Abstract

Following Estonia's declaration of independence from the Soviet Union in 1991, the country engaged in a fast-paced neoliberal transition to secure its alliance with the West. Simultaneously, the newly independent state decided to exclude the 500,000 Soviet migrants living in Estonia from its citizenry, thereby making a third of its population stateless. The aim of this article is to explore how the three political projects of independent Estonia – that is, creating and maintaining the ethnonationalist citizenship regime, the country's neoliberal transition and Estonia's Westward integration through a “Return to Europe” – have converged, mutually reinforced each other, and become irrevocably intertwined. To this end, the article traces the historical, material and discursive production of statelessness in Estonia. The initial exclusion of Soviet migrants from citizenship was justified on the basis of “restoring” Estonia to its pre-USSR demographic composition. While many left, those who stayed have been treated as a disposable population and face a disproportionally high incarceration rate.
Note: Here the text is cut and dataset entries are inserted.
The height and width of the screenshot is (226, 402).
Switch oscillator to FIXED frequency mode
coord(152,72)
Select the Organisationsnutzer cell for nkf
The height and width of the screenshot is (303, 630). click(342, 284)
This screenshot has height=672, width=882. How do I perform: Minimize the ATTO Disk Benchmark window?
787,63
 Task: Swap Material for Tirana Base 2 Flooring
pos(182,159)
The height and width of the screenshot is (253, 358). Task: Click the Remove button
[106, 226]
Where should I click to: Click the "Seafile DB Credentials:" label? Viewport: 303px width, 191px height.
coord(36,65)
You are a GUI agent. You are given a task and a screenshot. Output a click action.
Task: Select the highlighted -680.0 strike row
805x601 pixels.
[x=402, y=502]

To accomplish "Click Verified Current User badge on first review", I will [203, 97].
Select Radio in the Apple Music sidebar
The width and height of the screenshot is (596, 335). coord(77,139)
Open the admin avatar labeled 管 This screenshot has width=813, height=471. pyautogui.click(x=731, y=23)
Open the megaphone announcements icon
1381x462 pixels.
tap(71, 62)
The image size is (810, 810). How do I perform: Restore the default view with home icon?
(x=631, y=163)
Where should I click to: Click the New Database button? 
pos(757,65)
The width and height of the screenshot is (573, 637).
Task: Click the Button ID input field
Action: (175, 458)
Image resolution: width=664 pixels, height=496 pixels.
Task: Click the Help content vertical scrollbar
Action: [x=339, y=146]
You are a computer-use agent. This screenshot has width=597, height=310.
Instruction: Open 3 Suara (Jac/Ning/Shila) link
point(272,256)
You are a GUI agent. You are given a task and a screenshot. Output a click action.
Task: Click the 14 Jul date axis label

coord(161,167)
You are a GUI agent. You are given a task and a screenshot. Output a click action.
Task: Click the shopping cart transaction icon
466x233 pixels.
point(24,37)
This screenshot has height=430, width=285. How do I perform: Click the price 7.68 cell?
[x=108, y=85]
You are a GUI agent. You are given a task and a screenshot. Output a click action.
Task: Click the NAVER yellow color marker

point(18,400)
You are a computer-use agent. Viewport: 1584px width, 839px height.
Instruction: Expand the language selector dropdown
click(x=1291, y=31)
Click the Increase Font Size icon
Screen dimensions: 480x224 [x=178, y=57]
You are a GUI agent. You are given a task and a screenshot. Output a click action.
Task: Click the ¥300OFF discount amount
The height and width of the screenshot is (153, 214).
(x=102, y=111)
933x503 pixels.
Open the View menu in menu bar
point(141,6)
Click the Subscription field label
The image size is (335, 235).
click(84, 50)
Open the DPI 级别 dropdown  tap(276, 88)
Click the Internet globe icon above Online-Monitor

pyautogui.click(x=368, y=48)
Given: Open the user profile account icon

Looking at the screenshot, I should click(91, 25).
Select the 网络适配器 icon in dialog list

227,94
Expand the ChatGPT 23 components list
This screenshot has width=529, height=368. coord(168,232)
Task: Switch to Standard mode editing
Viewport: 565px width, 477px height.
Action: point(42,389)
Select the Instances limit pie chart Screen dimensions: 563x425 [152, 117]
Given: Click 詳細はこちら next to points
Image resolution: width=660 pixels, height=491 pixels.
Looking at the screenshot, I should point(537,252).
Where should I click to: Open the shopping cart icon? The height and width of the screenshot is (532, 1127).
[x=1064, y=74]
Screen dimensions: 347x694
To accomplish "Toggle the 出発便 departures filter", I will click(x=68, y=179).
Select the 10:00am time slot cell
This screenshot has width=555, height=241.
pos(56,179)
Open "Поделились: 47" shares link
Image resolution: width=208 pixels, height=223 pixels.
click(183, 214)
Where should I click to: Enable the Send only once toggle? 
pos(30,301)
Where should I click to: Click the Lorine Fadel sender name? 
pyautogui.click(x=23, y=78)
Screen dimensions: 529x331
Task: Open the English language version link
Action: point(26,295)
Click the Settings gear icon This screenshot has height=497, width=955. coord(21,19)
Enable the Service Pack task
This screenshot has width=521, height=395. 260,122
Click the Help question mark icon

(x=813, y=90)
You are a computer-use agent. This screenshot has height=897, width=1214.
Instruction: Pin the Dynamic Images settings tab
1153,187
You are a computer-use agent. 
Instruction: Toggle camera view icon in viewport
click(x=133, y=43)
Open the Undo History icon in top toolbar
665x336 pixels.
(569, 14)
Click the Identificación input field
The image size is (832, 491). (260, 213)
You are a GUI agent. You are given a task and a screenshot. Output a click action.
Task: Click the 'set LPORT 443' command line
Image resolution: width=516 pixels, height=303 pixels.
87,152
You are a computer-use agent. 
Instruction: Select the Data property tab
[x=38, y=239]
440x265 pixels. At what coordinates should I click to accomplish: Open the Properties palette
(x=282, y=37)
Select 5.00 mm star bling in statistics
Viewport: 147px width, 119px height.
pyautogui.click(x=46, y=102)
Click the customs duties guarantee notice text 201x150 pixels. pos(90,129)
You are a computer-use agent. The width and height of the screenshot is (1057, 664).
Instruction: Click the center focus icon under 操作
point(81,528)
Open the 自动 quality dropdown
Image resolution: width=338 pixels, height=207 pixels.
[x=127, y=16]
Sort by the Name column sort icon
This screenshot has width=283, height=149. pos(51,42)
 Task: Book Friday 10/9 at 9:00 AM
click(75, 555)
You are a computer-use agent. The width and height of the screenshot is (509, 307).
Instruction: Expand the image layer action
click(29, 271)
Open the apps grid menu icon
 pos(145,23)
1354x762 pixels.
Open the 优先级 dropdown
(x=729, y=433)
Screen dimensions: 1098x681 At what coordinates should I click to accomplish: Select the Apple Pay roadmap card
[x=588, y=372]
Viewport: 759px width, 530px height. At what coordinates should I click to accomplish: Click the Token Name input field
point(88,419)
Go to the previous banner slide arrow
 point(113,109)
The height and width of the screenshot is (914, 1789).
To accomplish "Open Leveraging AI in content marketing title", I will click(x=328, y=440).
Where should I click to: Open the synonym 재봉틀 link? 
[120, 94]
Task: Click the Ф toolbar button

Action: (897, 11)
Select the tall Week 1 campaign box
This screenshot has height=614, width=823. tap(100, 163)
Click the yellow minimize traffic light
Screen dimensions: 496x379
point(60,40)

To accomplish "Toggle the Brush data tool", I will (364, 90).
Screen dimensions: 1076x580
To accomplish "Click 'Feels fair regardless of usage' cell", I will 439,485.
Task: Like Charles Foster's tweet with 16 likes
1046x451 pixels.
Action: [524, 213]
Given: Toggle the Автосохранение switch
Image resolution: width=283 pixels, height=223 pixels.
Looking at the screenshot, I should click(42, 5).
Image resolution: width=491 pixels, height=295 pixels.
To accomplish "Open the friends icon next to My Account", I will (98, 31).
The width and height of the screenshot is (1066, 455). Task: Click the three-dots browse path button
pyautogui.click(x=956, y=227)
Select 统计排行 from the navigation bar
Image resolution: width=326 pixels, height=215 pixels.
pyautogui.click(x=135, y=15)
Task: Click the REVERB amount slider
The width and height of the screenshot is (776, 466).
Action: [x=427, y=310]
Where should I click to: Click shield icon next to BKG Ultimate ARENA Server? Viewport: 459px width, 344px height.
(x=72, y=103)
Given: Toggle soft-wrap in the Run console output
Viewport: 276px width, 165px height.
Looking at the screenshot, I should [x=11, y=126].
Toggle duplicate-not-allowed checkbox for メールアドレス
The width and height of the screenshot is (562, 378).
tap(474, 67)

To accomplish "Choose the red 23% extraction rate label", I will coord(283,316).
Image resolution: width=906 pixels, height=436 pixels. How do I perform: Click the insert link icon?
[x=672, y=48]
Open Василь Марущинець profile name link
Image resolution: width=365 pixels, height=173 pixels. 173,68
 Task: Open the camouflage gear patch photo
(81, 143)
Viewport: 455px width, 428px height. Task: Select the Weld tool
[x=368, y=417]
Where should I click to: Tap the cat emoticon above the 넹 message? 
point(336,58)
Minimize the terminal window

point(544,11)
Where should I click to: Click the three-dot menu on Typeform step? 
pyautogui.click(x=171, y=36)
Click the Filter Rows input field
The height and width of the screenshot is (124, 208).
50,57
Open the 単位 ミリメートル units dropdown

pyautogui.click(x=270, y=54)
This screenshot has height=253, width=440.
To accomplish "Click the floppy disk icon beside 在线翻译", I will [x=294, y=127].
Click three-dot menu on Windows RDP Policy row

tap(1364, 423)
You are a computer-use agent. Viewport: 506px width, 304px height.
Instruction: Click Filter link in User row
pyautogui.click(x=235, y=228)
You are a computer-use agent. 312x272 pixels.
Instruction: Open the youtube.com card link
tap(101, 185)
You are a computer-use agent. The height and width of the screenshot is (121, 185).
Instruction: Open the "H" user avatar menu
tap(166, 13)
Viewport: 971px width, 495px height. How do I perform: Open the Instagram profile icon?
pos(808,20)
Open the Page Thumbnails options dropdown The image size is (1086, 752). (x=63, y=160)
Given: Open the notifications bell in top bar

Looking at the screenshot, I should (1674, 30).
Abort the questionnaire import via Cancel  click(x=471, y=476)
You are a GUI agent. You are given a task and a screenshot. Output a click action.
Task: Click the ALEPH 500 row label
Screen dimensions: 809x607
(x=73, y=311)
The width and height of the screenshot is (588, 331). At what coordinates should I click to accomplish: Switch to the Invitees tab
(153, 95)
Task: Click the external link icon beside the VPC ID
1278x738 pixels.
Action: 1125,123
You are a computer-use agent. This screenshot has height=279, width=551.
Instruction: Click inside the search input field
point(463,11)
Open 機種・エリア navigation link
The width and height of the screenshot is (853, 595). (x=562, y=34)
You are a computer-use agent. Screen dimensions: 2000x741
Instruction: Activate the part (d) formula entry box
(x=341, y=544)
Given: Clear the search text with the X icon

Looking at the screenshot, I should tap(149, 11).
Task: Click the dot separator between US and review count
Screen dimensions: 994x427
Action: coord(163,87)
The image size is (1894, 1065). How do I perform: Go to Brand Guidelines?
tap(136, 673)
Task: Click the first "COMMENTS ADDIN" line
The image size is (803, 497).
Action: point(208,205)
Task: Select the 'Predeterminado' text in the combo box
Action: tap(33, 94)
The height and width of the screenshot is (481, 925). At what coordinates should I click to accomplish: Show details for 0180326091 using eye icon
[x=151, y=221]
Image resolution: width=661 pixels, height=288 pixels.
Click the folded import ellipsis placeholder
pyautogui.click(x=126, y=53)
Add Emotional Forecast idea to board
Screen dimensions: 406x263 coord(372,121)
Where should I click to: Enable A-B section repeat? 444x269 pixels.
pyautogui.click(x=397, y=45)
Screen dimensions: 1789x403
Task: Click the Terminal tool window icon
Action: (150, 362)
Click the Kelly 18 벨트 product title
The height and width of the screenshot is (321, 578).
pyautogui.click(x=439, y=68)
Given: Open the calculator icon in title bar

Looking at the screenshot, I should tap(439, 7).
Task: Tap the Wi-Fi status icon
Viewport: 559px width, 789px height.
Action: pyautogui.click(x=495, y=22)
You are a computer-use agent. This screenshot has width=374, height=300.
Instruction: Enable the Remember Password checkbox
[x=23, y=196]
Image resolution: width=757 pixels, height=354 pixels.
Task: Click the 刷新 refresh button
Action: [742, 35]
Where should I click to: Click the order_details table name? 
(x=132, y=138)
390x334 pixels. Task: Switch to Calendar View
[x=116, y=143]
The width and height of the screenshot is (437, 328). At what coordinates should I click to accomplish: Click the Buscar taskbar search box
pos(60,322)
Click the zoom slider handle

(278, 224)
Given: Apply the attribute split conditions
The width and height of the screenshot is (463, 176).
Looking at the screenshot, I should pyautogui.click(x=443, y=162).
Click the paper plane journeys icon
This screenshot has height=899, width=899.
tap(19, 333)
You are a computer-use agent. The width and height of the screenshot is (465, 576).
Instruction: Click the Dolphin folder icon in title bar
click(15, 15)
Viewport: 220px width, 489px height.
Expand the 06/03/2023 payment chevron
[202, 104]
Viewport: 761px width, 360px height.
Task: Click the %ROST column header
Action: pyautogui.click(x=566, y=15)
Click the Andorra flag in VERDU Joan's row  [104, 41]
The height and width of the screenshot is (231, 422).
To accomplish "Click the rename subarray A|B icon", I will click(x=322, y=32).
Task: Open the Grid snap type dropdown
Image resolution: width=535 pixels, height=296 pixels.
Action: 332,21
This article contributes to the literature on the intersections between ethnonationalism and neoliberalism by demonstrating how the continued mistreatment of the stateless in Estonia has been justified through neoliberal rationality, which casts the domain of the political into an economic register through the valorisation of individual responsibility. We further show how the emergence of neoliberalism has been linked with Orientalist narratives that simultaneously framed the country's economic reforms and ethnonationalist citizenship regime. As such, the Estonian post-independence experience demonstrates how neoliberalism is inherently compatible with ethnonationalist policies, especially when mediated through Orientalist logics.